** START SOURCE DATA **
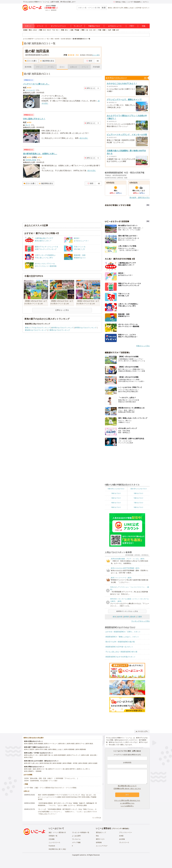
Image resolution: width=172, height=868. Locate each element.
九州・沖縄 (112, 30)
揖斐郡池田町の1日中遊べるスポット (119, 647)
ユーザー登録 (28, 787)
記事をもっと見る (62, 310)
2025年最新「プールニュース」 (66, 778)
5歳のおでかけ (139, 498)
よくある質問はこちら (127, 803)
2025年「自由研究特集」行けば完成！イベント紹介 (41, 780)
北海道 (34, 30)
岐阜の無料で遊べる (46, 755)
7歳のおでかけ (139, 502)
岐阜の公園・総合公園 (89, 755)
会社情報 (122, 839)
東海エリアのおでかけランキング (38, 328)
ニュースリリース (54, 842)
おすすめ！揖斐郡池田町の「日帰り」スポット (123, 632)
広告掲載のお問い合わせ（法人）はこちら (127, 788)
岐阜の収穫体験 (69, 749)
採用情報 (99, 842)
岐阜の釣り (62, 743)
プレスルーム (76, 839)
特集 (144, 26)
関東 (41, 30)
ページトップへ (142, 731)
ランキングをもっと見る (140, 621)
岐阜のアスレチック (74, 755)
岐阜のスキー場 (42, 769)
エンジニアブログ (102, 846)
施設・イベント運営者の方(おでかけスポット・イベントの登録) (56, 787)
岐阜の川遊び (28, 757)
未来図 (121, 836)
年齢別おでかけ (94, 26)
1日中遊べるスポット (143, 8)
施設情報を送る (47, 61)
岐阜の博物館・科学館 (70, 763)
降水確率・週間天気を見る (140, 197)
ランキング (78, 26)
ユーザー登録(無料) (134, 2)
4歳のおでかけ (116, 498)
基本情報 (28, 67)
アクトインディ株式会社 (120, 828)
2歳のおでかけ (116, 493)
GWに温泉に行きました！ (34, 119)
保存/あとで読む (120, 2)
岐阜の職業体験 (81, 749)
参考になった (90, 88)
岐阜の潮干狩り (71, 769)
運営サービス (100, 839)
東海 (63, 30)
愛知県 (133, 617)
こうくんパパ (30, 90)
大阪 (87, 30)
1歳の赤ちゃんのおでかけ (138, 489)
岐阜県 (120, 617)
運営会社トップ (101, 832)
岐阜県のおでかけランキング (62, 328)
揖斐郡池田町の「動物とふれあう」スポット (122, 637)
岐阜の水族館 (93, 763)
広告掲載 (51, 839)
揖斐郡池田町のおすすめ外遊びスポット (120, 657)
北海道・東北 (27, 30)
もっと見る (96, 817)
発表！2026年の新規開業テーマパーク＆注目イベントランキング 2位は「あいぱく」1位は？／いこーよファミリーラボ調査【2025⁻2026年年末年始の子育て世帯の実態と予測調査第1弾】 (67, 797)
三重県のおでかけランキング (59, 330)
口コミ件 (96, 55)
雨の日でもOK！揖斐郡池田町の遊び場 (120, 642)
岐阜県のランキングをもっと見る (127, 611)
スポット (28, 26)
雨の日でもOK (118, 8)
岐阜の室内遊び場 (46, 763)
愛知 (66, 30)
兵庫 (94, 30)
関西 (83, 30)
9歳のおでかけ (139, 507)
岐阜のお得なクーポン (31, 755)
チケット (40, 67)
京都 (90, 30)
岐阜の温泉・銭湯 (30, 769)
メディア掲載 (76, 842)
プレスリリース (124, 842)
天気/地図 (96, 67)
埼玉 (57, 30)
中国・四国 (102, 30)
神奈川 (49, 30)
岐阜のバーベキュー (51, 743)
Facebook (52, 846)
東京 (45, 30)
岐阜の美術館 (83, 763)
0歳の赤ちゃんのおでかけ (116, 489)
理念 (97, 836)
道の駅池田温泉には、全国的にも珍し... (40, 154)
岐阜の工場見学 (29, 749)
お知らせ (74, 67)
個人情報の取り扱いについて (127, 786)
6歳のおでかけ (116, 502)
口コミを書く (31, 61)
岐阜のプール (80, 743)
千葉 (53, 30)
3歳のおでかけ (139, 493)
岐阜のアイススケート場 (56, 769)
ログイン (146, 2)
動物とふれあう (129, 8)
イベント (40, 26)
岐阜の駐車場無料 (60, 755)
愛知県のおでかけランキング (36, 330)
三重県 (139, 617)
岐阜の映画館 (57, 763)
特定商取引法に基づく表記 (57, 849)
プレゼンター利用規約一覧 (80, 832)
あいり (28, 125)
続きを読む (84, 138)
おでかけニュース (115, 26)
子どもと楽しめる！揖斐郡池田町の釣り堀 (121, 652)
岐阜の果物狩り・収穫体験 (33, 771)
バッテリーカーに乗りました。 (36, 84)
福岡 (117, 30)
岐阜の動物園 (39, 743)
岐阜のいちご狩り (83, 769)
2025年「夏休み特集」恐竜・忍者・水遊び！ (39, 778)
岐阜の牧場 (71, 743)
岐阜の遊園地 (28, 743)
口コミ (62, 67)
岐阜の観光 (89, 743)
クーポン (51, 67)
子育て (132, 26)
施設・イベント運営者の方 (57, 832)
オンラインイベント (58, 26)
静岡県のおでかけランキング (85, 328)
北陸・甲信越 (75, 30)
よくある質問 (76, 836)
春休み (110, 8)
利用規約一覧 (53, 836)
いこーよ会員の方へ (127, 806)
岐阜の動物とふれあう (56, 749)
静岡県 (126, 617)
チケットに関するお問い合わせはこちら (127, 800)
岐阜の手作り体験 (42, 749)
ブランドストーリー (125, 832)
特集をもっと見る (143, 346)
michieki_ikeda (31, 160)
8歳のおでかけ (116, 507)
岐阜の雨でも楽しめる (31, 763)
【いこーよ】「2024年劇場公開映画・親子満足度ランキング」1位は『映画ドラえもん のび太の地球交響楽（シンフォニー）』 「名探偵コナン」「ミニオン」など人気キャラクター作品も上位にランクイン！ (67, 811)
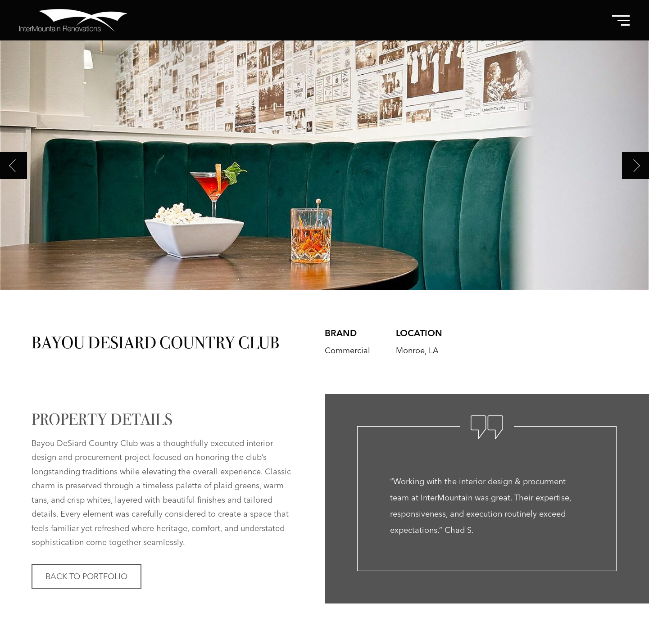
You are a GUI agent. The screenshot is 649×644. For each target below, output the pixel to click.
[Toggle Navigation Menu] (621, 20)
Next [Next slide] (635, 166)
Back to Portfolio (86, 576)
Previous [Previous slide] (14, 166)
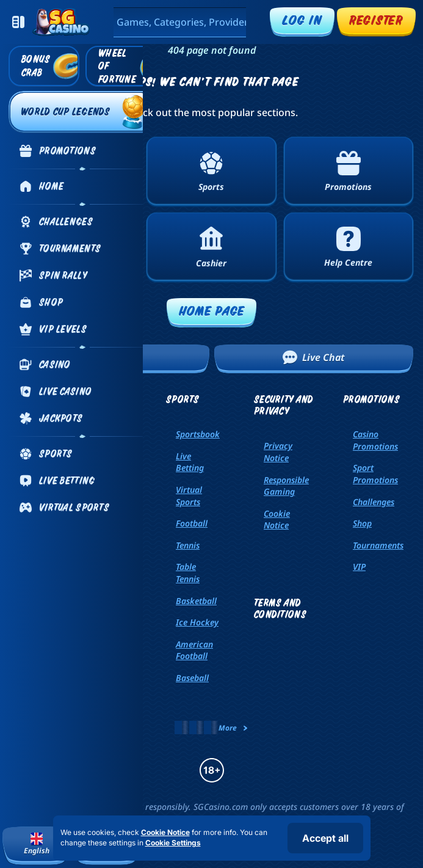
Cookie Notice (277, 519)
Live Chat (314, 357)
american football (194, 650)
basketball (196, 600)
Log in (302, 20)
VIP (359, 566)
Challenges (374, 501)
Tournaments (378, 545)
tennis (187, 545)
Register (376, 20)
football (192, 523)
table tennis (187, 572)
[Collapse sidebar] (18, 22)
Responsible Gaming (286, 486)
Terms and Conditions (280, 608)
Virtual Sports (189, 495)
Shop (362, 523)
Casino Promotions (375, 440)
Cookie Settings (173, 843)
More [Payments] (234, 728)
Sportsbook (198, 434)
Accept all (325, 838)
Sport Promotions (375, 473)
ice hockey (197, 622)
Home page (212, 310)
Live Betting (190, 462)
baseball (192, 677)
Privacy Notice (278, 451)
** END SOURCE DATA **
** START SOURCE DATA **
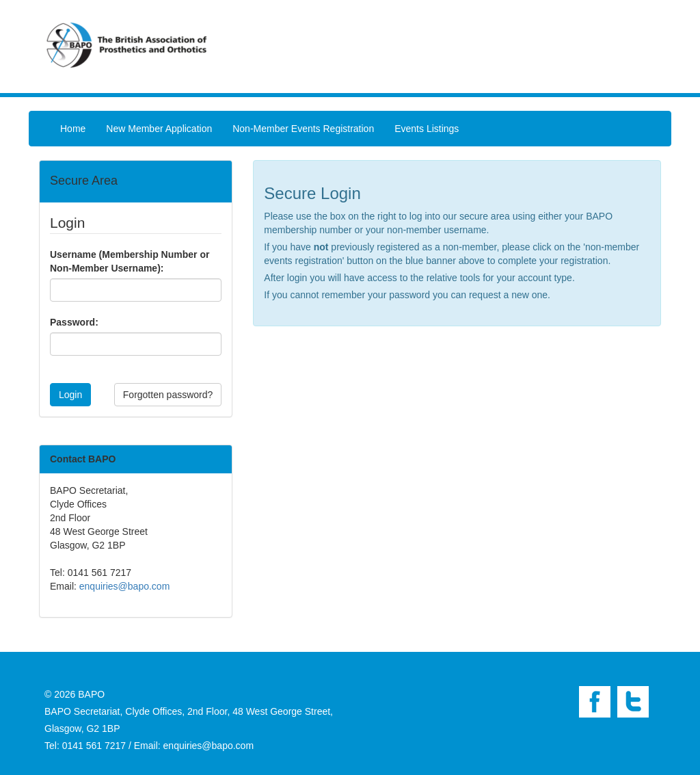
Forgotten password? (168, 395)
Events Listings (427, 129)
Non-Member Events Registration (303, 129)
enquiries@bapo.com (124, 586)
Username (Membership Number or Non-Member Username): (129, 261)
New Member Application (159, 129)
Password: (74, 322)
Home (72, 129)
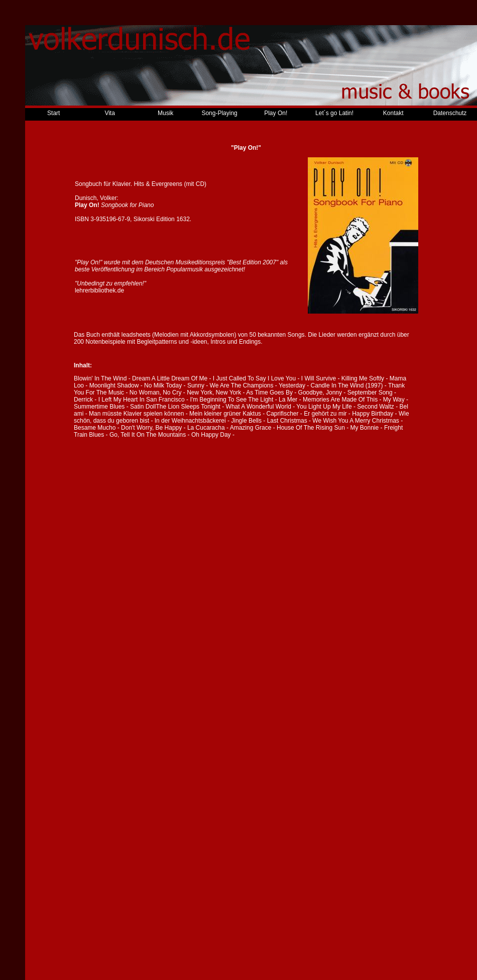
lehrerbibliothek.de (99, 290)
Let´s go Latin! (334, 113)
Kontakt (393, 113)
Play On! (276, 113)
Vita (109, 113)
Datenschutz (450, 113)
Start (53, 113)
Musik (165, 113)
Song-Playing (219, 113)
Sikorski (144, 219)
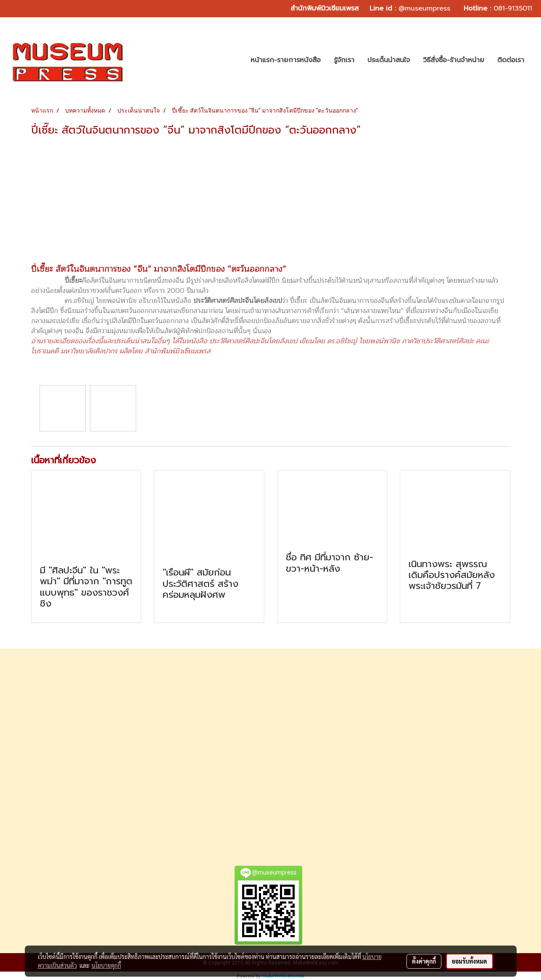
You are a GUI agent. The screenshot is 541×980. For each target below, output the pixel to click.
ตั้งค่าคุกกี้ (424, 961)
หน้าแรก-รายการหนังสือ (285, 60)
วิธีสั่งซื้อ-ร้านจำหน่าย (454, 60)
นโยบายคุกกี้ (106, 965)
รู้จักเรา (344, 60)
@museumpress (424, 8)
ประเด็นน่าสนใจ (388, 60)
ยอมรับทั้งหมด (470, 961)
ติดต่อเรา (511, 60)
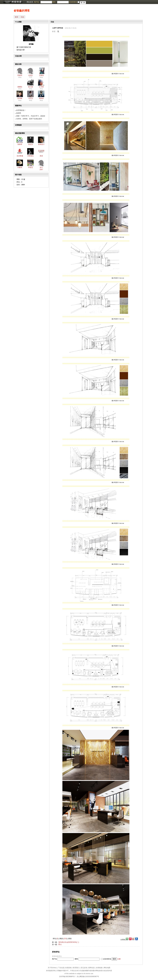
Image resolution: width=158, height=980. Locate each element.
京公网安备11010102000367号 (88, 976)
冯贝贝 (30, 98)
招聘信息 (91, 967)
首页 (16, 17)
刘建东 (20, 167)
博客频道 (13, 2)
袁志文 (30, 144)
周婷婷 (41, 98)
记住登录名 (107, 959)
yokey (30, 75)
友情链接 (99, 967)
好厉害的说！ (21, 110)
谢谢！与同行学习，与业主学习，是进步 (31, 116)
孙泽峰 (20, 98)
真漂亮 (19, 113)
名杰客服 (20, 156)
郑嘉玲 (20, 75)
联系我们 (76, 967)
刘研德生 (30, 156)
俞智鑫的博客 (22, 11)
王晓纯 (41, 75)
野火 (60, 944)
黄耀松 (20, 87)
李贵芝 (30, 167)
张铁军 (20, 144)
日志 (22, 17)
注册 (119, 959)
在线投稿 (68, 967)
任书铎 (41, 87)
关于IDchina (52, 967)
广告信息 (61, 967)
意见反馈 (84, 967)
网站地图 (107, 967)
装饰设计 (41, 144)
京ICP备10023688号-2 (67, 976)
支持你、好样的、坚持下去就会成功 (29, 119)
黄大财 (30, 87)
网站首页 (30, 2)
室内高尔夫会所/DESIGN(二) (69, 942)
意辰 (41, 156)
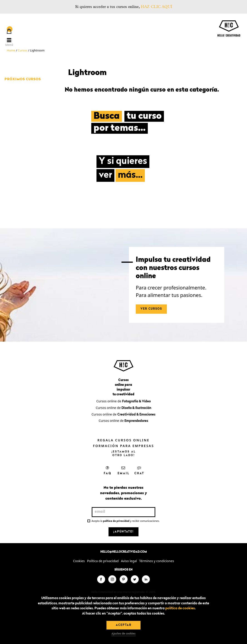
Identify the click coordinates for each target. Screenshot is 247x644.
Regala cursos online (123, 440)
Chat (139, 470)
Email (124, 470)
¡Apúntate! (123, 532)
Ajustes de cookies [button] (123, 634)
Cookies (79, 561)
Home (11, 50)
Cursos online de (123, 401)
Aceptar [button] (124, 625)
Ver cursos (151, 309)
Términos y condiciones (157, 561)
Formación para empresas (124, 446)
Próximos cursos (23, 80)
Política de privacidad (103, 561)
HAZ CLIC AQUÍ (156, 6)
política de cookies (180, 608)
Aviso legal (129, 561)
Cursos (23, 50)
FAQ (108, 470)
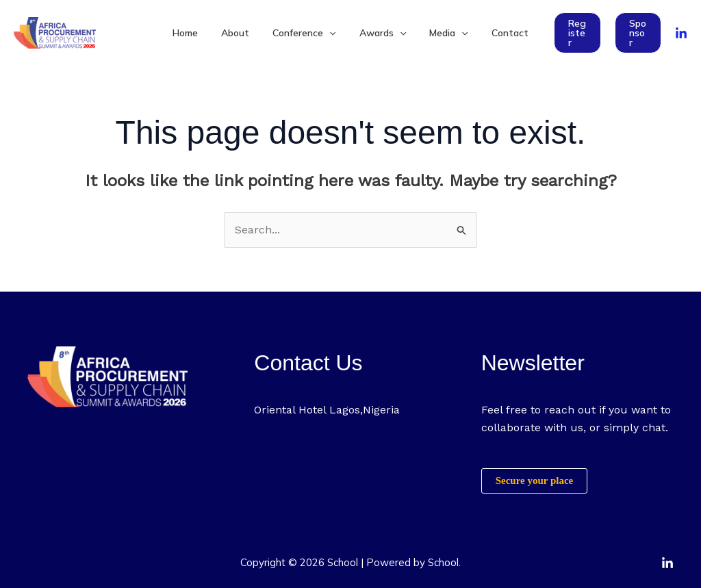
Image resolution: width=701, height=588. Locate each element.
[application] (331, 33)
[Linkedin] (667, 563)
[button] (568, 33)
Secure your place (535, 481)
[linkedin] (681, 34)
** END SOURCE DATA **
→ AIM
Reproduce the records from the line with "装饰设计 (41, 144)" up to and including the line with "[button] (568, 33)", switching "Email" for "Correo electrónico" and leaving everything else unchanged. Omit the pictures.

→ ANSWER
装饰设计 (41, 144)
京ICP备10023688号-2 (67, 976)
支持你、好样的、坚持下去就会成功 (29, 119)
黄大财 (30, 87)
网站首页 (30, 2)
室内高尔夫会所/DESIGN(二) (69, 942)
意辰 (41, 156)
Identify the click coordinates for each target. Screenshot is 247x644.
Regala cursos online (123, 440)
Chat (139, 470)
Correo electrónico (124, 470)
¡Apúntate! (123, 532)
Ajustes de cookies [button] (123, 634)
Cookies (79, 561)
Home (11, 50)
Cursos online de (123, 401)
Aceptar [button] (124, 625)
Ver cursos (151, 309)
Términos y condiciones (157, 561)
Formación para empresas (124, 446)
Próximos cursos (23, 80)
Política de privacidad (103, 561)
HAZ CLIC AQUÍ (156, 6)
política de cookies (180, 608)
Aviso legal (129, 561)
Cursos (23, 50)
FAQ (108, 470)
Image resolution: width=701, height=588. Locate each element.
[application] (331, 33)
[Linkedin] (667, 563)
[button] (568, 33)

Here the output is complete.